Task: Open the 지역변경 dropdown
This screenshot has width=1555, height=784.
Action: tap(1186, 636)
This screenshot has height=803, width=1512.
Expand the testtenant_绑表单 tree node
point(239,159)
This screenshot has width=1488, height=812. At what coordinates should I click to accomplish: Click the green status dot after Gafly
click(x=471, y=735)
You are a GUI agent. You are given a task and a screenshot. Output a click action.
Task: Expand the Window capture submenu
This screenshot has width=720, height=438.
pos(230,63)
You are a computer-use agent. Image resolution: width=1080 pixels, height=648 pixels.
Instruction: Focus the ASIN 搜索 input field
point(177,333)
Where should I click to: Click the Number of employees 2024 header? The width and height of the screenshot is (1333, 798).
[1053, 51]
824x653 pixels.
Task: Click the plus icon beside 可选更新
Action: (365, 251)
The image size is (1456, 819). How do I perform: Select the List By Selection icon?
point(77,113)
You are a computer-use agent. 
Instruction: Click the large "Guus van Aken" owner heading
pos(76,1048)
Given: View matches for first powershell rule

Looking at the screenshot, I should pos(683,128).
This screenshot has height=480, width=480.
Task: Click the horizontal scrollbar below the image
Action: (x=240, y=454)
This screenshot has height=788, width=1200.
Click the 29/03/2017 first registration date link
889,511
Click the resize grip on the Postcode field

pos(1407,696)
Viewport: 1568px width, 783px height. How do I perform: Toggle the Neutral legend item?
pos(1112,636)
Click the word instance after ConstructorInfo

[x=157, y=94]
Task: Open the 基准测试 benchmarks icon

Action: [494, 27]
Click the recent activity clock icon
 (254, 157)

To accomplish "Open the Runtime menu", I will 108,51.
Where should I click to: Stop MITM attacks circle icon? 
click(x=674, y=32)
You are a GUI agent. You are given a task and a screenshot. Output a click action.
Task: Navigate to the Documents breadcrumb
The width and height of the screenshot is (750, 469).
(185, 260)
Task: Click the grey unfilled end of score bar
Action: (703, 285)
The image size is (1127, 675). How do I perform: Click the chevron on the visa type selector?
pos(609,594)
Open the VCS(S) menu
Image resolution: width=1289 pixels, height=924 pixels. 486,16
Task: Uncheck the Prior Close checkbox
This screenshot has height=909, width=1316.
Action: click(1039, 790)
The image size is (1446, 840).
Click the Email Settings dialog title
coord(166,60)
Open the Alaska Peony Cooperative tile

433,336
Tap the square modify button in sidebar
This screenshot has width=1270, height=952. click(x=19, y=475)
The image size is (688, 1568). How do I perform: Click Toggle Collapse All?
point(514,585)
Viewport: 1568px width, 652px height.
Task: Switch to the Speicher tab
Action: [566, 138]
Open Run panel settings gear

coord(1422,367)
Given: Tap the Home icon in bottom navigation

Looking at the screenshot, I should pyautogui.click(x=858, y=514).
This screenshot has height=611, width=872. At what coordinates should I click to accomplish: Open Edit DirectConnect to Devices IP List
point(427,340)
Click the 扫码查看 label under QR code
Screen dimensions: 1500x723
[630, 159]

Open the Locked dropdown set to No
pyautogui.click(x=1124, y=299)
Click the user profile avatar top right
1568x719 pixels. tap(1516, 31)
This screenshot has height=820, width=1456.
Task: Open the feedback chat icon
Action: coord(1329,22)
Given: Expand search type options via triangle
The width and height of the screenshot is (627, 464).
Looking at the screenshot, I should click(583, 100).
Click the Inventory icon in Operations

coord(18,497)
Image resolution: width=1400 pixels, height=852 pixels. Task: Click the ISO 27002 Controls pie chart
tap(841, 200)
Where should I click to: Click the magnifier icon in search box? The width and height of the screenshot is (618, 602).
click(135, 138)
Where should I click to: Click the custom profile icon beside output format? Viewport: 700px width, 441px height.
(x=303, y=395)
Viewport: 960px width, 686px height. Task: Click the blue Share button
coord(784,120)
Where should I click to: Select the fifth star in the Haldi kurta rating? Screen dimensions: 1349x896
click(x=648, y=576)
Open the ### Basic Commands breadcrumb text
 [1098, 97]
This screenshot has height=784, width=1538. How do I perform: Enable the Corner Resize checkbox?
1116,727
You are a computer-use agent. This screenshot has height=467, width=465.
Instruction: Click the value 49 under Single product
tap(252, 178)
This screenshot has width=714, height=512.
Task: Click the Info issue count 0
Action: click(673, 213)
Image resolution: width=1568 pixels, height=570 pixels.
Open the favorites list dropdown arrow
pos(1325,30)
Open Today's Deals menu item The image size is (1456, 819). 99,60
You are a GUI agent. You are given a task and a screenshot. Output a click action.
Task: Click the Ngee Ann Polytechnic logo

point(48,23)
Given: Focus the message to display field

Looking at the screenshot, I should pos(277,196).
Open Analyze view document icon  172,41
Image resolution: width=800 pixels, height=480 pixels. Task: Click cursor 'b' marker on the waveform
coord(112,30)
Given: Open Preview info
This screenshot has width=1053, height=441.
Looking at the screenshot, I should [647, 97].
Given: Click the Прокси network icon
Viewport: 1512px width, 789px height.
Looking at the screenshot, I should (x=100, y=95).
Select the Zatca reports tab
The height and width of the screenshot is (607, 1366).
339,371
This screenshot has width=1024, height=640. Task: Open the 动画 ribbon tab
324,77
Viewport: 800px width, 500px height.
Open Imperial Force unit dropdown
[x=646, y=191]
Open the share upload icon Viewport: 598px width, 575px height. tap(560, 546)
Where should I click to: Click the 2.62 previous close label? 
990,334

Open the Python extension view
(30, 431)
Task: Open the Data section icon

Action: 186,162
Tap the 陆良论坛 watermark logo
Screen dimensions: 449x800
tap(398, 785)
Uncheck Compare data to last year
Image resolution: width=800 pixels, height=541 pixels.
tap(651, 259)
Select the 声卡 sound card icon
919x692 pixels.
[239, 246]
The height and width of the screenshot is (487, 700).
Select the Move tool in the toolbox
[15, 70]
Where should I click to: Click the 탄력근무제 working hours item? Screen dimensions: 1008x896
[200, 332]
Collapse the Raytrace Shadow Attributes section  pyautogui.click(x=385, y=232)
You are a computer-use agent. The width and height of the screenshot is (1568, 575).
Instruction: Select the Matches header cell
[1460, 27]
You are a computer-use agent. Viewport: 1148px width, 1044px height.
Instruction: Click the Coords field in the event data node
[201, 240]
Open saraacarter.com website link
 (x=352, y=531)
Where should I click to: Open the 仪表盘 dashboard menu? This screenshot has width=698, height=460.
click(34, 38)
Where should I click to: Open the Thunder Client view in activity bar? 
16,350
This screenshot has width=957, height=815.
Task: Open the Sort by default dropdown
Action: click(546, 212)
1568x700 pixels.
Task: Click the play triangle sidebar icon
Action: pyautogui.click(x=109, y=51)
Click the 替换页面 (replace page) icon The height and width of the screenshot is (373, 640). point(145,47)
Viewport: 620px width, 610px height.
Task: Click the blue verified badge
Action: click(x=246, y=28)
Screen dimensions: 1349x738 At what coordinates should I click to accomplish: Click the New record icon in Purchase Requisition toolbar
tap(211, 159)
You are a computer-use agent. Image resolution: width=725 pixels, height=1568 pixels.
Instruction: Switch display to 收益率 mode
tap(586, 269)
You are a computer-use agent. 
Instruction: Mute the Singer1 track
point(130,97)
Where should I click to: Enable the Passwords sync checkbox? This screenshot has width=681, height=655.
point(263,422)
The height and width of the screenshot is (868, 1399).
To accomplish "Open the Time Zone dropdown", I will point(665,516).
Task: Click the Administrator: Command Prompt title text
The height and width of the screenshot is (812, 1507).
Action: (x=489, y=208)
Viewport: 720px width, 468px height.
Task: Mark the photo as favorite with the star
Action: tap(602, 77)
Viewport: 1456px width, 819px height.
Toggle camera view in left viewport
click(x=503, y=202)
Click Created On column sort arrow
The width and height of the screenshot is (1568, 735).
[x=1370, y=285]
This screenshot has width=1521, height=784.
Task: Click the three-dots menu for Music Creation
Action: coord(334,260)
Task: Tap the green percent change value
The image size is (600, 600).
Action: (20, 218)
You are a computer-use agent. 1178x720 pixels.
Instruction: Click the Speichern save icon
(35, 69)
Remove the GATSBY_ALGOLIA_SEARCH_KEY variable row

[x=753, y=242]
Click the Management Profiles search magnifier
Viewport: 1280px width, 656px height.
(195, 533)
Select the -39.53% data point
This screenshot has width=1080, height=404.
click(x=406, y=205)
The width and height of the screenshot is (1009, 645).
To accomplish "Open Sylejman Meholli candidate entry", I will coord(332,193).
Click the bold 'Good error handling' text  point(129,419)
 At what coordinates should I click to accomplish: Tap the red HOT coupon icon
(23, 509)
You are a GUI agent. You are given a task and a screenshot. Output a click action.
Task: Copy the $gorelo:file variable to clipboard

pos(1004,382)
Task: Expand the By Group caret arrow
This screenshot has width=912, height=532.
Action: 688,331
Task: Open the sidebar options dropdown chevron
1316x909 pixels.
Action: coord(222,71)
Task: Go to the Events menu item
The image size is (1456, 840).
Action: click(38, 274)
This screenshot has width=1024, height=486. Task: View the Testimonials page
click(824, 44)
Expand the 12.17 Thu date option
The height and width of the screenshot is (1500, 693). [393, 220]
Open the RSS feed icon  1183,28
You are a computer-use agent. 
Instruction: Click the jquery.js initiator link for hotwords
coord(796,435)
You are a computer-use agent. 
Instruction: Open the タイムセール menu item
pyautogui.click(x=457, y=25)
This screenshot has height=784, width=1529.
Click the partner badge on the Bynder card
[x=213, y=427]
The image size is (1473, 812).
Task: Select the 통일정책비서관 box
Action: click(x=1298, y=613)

■ Task requirements
Copy out the records from the line with "The image size is (1127, 675)." up to and including the line with "Action: coord(1329,22)", swapping "chevron" for "arrow" and leaving everything else unchanged.

■ The completed task
The image size is (1127, 675). How do I perform: Click the arrow on the visa type selector?
pos(609,594)
Open the VCS(S) menu
Image resolution: width=1289 pixels, height=924 pixels. 486,16
Task: Uncheck the Prior Close checkbox
This screenshot has height=909, width=1316.
Action: click(1039, 790)
The image size is (1446, 840).
Click the Email Settings dialog title
coord(166,60)
Open the Alaska Peony Cooperative tile

433,336
Tap the square modify button in sidebar
This screenshot has width=1270, height=952. click(x=19, y=475)
The image size is (688, 1568). How do I perform: Click Toggle Collapse All?
point(514,585)
Viewport: 1568px width, 652px height.
Task: Switch to the Speicher tab
Action: [566, 138]
Open Run panel settings gear

coord(1422,367)
Given: Tap the Home icon in bottom navigation

Looking at the screenshot, I should pyautogui.click(x=858, y=514).
This screenshot has height=611, width=872. At what coordinates should I click to accomplish: Open Edit DirectConnect to Devices IP List
point(427,340)
Click the 扫码查看 label under QR code
Screen dimensions: 1500x723
[630, 159]

Open the Locked dropdown set to No
pyautogui.click(x=1124, y=299)
Click the user profile avatar top right
1568x719 pixels. tap(1516, 31)
This screenshot has height=820, width=1456.
Task: Open the feedback chat icon
Action: coord(1329,22)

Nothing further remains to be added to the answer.